Il ne manque «qu'une décision politique» pour arrêter la promotion de la malbouffe
Il est temps de donner un coup d'arrêt à la publicité pour les produits alimentaires trop gras, trop sucrés ou trop salés, cette «malbouffe» qui a un coût réel en termes de santé et pèse finalement sur le budget de la Sécurité sociale. C'est en tout cas l'avis de plusieurs dizaines d'organisations, entre autres du secteur de la santé et de défense de l'environnement, qui communiquent mardi une lettre ouverte en ce sens, adressée au ministre de la Santé publique Frank Vandenbroucke.

Les signataires du courrier plaident pour une «interdiction progressive de la publicité promouvant la malbouffe». Ils partent du constat que, jusqu'ici, le secteur publicitaire garde la main, fort de son empreinte économique, malgré la prise de conscience de l'impact de la publicité sur les comportements, entre autres en termes d'alimentation des jeunes.
«L'autorégulation, à l'aide de codes divers et variés, et l'autocontrôle via des organes auto-institués, principalement le Jury d'éthique publicitaire, rendant des avis non contraignants: c'est le modèle qui s'est imposé en Belgique». Cette autorégulation est cependant bien insuffisante, affirment les auteurs de la lettre ouverte, communiquée mardi par l'ASBL Canopea, qui fédère plus d'une centaine d'associations environnementales belges, et FIAN, une association qui défend le droit à une alimentation de qualité pour tous.
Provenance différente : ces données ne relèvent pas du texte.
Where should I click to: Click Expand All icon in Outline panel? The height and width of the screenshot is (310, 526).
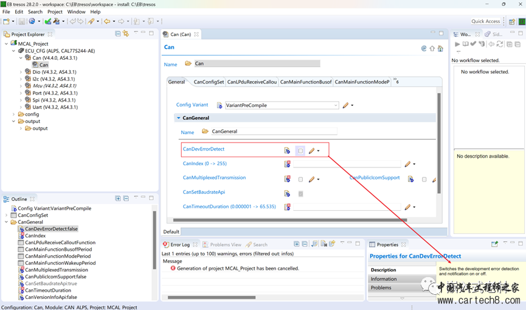click(x=118, y=199)
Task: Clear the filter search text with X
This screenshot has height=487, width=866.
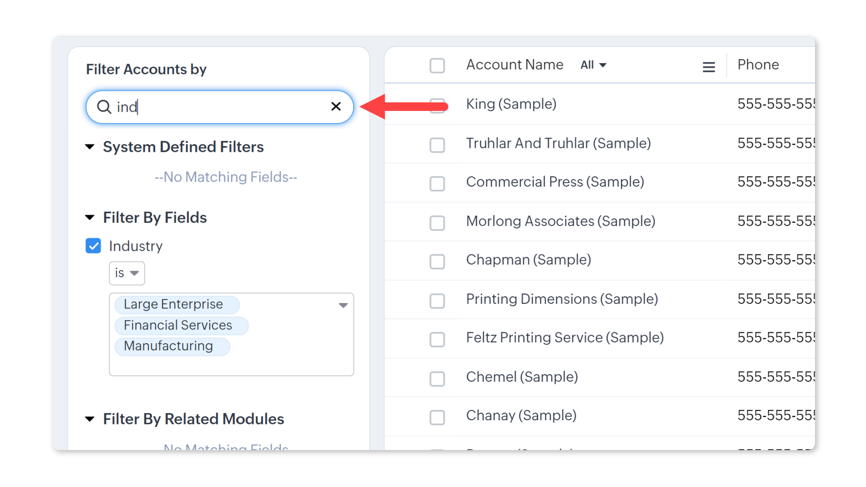Action: (336, 106)

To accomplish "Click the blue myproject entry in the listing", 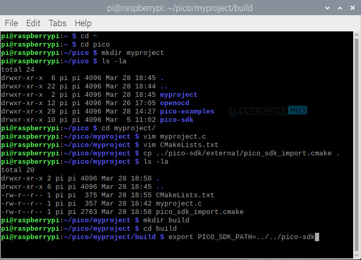I will coord(178,95).

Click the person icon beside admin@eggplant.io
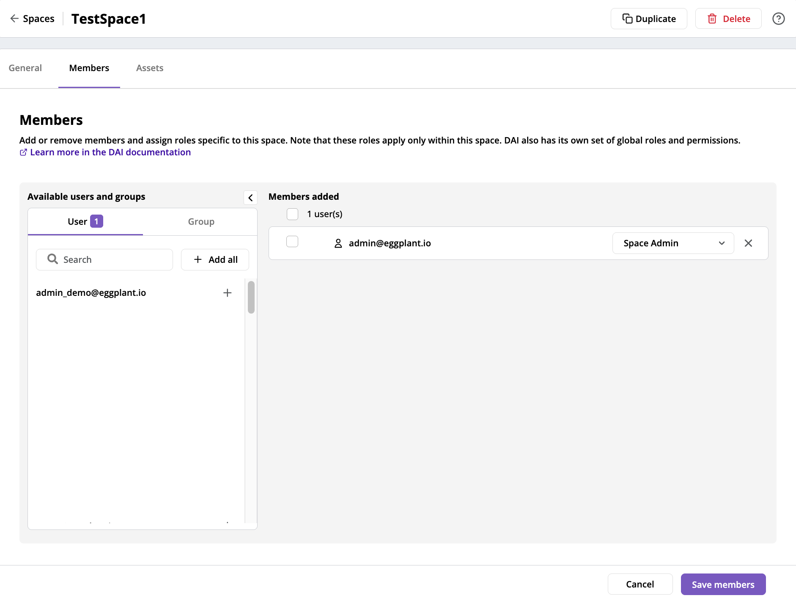(338, 243)
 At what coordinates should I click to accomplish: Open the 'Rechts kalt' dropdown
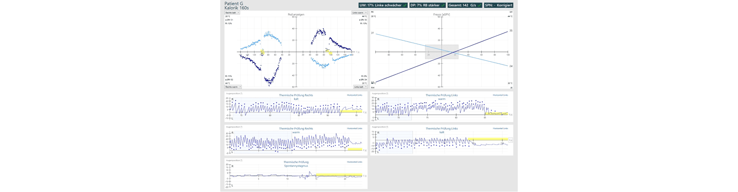232,13
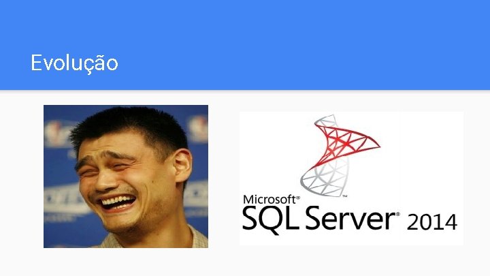Click the word Server in the logo
The width and height of the screenshot is (490, 276).
(350, 219)
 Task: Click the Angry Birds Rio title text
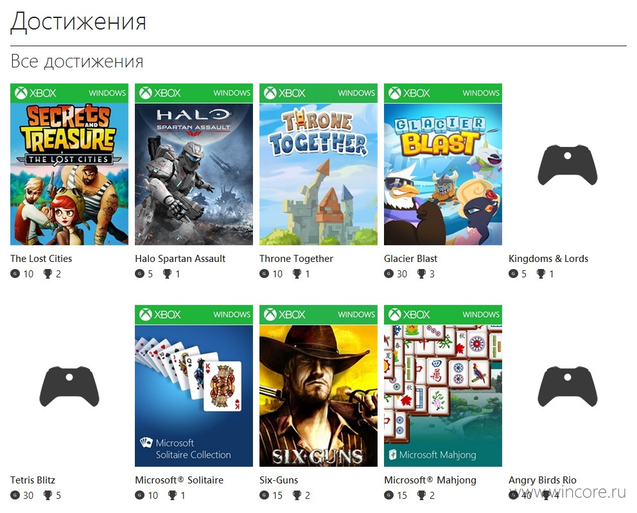(543, 480)
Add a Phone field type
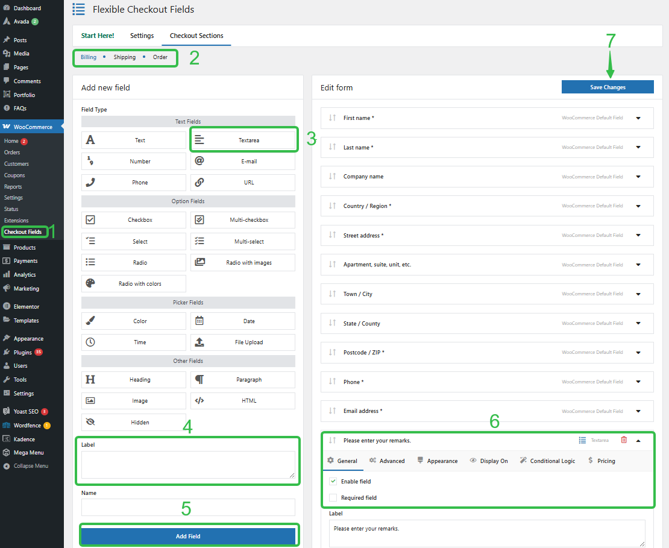Screen dimensions: 669x548 pos(133,182)
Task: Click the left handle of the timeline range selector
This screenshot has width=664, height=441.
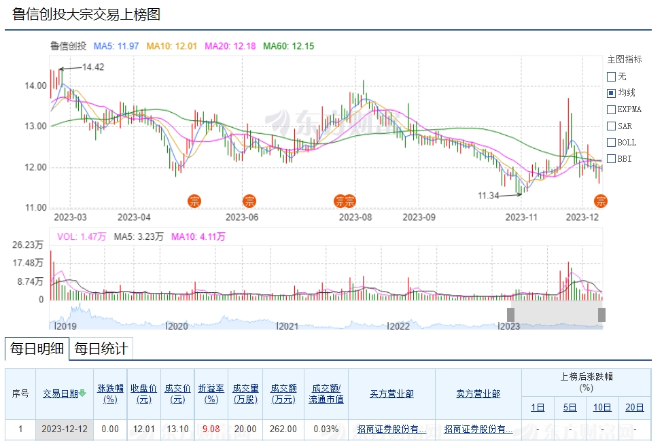Action: 510,315
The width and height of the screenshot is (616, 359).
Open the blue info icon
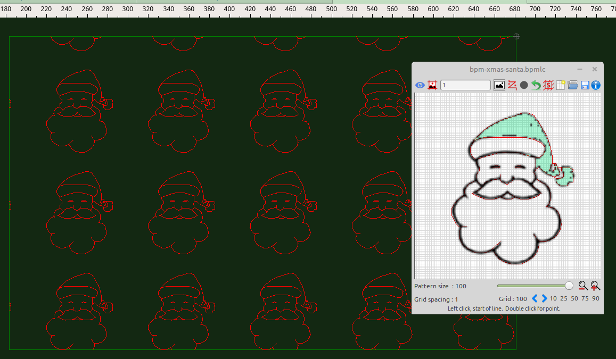pyautogui.click(x=596, y=85)
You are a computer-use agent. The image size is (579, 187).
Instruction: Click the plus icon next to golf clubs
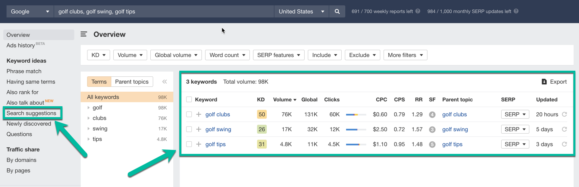pos(199,114)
Selon cette dernière, qui a publié en 2024 une étude sur le sujet, il suffirait d'un arrêté royal pour restreindre ou interdire la publicité pour les produits classés D et E dans le système Nutri-Score, au nom du droit à la santé reconnu entre autres dans la Constitution.
«Nous plaidons au nom de l'intérêt général pour une intervention ferme des autorités politiques et pour l'interdiction de la publicité pour la malbouffe. Cette demande est largement partagée par la population». Les enfants et adolescents exposés à la promotion de la malbouffe, particulièrement ceux issus de populations défavorisées, sont «les premières victimes», rappelle le texte. «Il ne manque qu'une décision politique».
Le plaidoyer est signé par des dizaines d'organisations, parmi lesquelles la Ligue des Familles, Test-Achats, la fédération des services sociaux, des associations liées à l'agriculture paysanne et au circuit court, les différentes mutualités du pays, ou encore les fédérations flamande et francophone des diététiciens.
La demande sera aussi relayée aux élus de la commission Santé de la Chambre, qui auditionnent mercredi matin plusieurs experts (SPF Santé publique, Sciensano, Afsca...) au sujet du Nutri-Score.